Unité de temps et d’espace : l’action du « Sang noir » se déroule dans une même ville (on pense à Saint-Brieuc, ville natale de l’auteur où il situe nombre de ses romans) et en 24 heures : une journée de 1917, la dernière de la vie d’un professeur iconoclaste, Merlin, que ses élèves ont rebaptisé Cripure (comme « Critique de la raison pure » car il aime citer Kant). Pendant la Grande Guerre, donc, l’année des mutineries de poilus et de la révolution Russe.
Paru en 1935, ce roman considéré comme un des chefs-d’œuvre du XXe siècle, salué par Gide, Malraux, Camus, Aragon, Pasternak, Semprún et bien d’autres, est une satire politique de la bourgeoisie et de la société qu’elle produit – « la vérité de la société bourgeoise au paroxysme de l’infection de la guerre ». Il dénonce la tuerie (on est à « l’arrière » mais le front se rappelle continument à l’attention de tous à travers les conscrits qui partent et les annonces de soldats tués), mais aussi les hypocrites, les pharisiens, les va-t-en-guerre, les vieilles badernes. Cripure méprise ces « cloportes » comme il se méprise lui-même de n’avoir su se mettre en accord avec ses idées révolutionnaires et sa révolte.
Désespéré par son époque
Pour ce personnage d’intellectuel incompris (le principal d’un roman qui en compte beaucoup) – à la fois clairvoyant et pitoyable, héros et anti-héros – Guilloux s’est inspiré, en le caricaturant, de celui qui fut son professeur de morale à Saint-Brieuc, puis son ami : Georges Palante. Comme lui, Cripure souffre d’une infirmité qui le rend difforme et maladroit, comme lui il se voit privé par ses amis d’un duel contre Nabucet, adversaire des plus odieux qui incarne toutes les bassesses du temps. Comme lui, il en vient à se suicider.
Ce geste n’est pas seulement celui d’un individu en butte aux moqueries, à la souffrance physique, à la bêtise et au déclassement (il vit quasi en ermite avec Maïa, sa « gothon », qui l’aime mais ne le comprend pas). Il est aussi – et même surtout – celui d’un être lucide désespéré par son époque, la folie des humains qui se déchaine dans l’esprit cocardier, l’impuissance des justes face à la haine des imbéciles et à la suprême injustice que doivent subir les pauvres ou les « fusillés pour l’exemple » dont un des personnages incarne le triste sort.

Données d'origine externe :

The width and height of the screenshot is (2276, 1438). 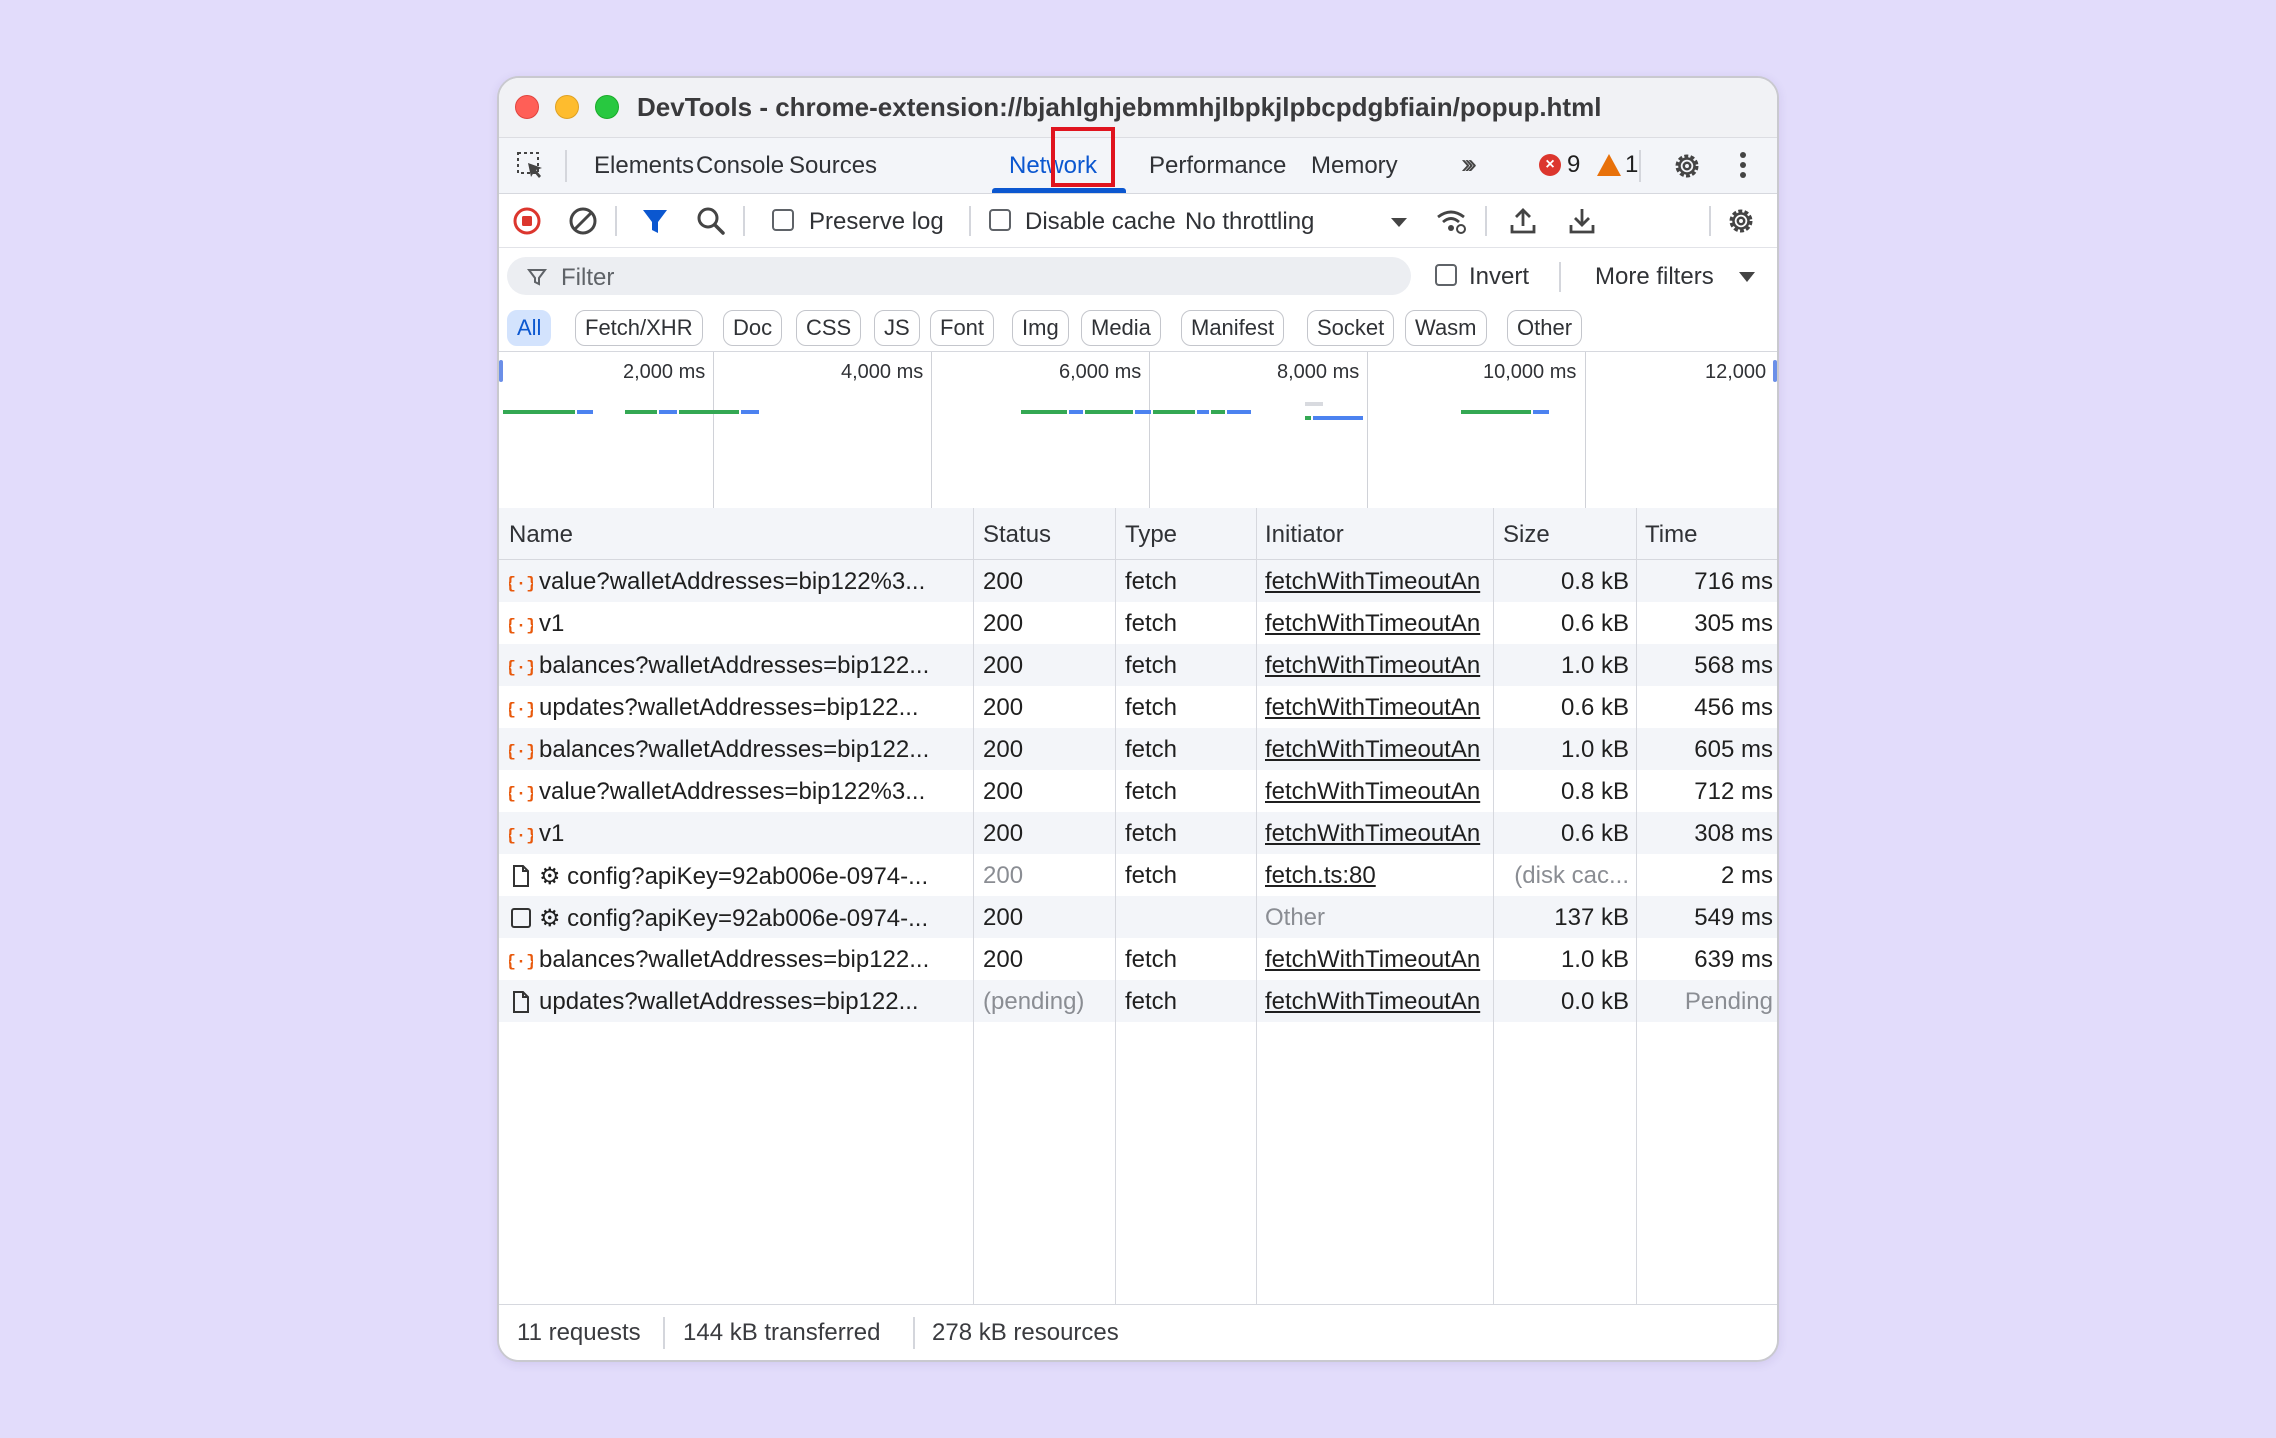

Ce roman, que l’on dit volontiers dostoïevskien (épais, touffus, aux personnages nombreux et tourmentés), a en effet une dimension métaphysique qui ne pouvait que séduire des écrivains se confrontant au vertige de la condition humaine et de son absurdité. « La vérité de ce monde, ce n’est pas qu’on meurt, c’est qu’on meurt volé », s’exclame Cripure, revenu depuis longtemps de ses illusions. Et Guilloux affirmait : « Le Sang noir ne met pas seulement la bourgeoisie en cause. Il remet toute la vie en question ». L’expérience de la finitude de l’existence y est taraudante – « On vit comme si on avait une vie pour apprendre », constate un Cripure désabusé… Elle constitue la toile de fond obsédante du roman, avec les réponses si tragiquement inappropriées des humains.